**PROVIDED PASSAGE**
========================================

FIG. 7B is a schematic illustration of a cross section along a longitudinal axis of the connector assembly of FIG. 7A;

FIG. 8 is a schematic illustration of a detachable connector having an attachment mechanism, in accordance with some demonstrative embodiments of the invention;

FIGS. 9A and 9B depict first and second side-views of a transportable deployment system, in accordance with some demonstrative embodiments of the invention; and

FIG. 10 schematically illustrates an implementation of a transportable deployment system to deploy a fluid explosive within a subterranean tunnel, in accordance with some demonstrative embodiments of the invention.

DETAILED DESCRIPTION

In the following detailed description, numerous specific details are set forth in order to provide a thorough understanding of some embodiments of the invention. However, it will be understood by persons of ordinary skill in the art that embodiments of the invention may be practiced without these specific details. In other instances, well-known methods, procedures, components, units and/or circuits have not been described in detail so as not to obscure the discussion.

========================================

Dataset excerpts
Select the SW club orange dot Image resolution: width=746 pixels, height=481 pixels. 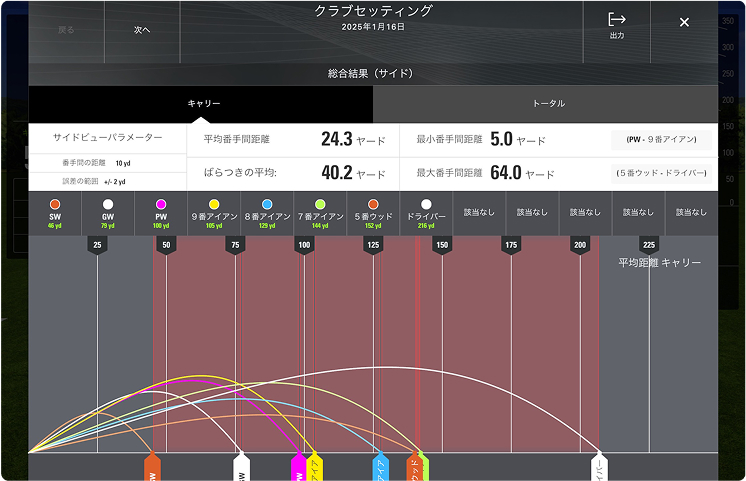tap(55, 204)

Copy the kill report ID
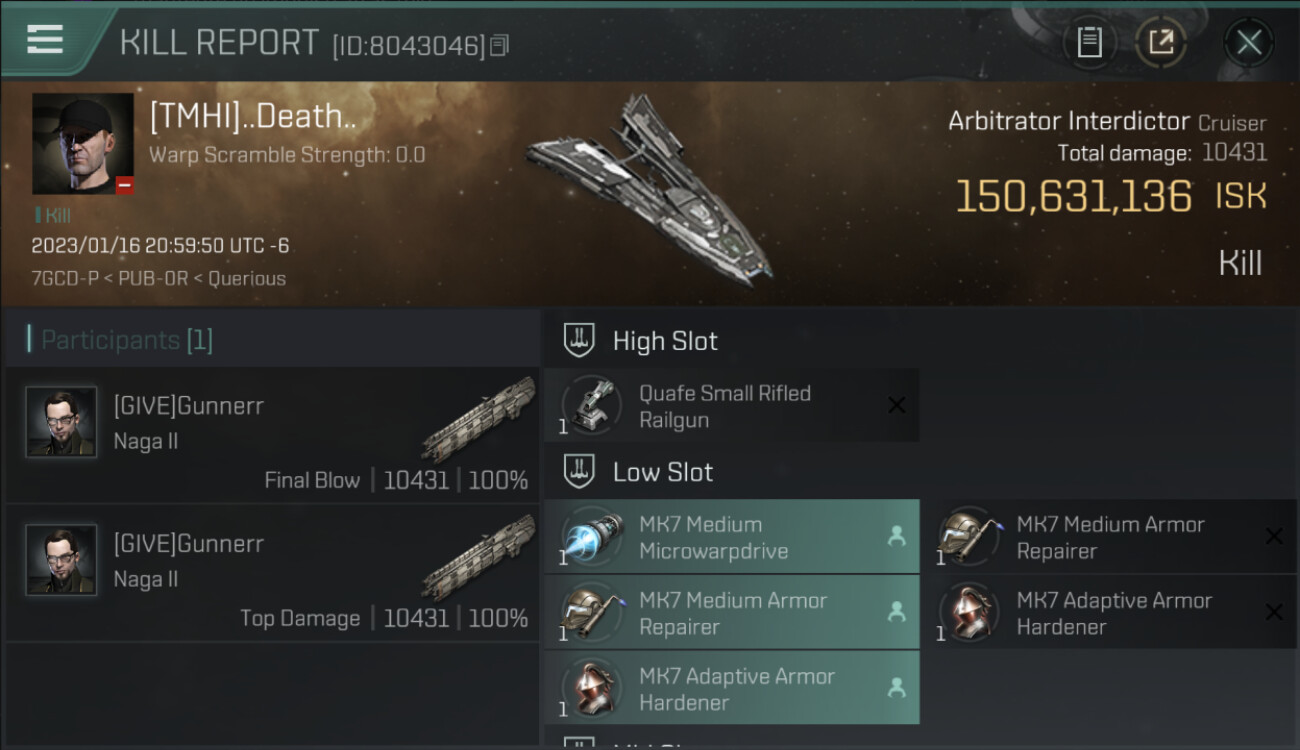pyautogui.click(x=500, y=45)
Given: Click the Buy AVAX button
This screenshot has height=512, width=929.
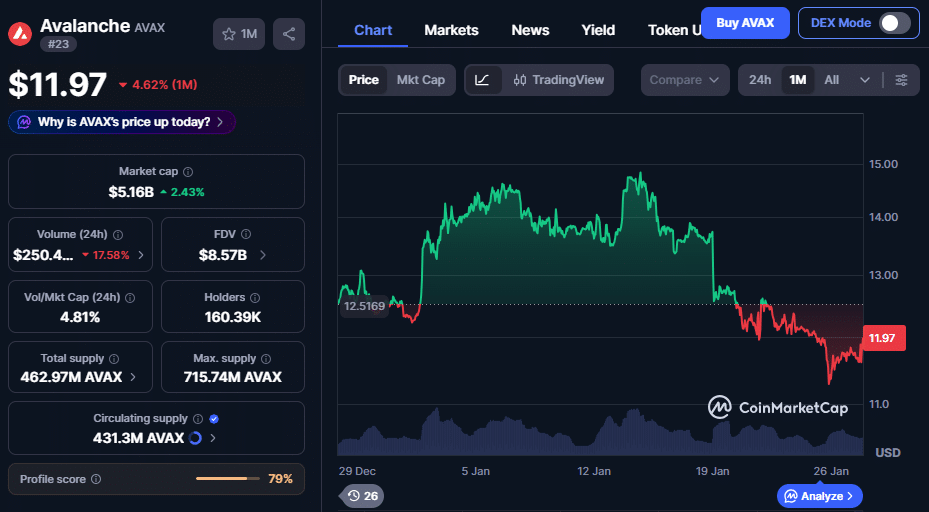Looking at the screenshot, I should pyautogui.click(x=745, y=23).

========================================

**PROMPT 1**
According to the patent excerpt, what do FIGS. 9A and 9B depict?
**PROMPT 2**
Continue the patent excerpt from its last sentence.

**WRITTEN RESPONSE 1**
They depict first and second side-views of a transportable deployment system.

**WRITTEN RESPONSE 2**
Unless specifically stated otherwise, as apparent from the following discussions, it is appreciated that throughout the specification discussions utilizing terms such as “processing,” “computing,” “calculating,” “determining”, or the like, refer to the action and/or processes of a computer or computing system, or similar electronic computing device, that manipulate and/or transform data represented as physical, such as electronic, quantities within the computing system's registers and/or memories into other data similarly represented as physical quantities within the computing system's memories, registers or other such information storage, transmission or display devices.

The term “plurality” may be used throughout the specification to describe two or more components, devices, elements, parameters and the like.

It should be understood that some embodiments of the invention may be used in a variety of applications. Although embodiments of the invention are not limited in this respect, one or more of the methods, devices and/or systems disclosed herein may be used in many applications, e.g., civil applications, military applications, or any other suitable application.

In one example, a deploying system as described herein may be implemented to deploy a fluid payload, for example, a fluid explosive, e.g., an emulsion explosive, as described in detail below.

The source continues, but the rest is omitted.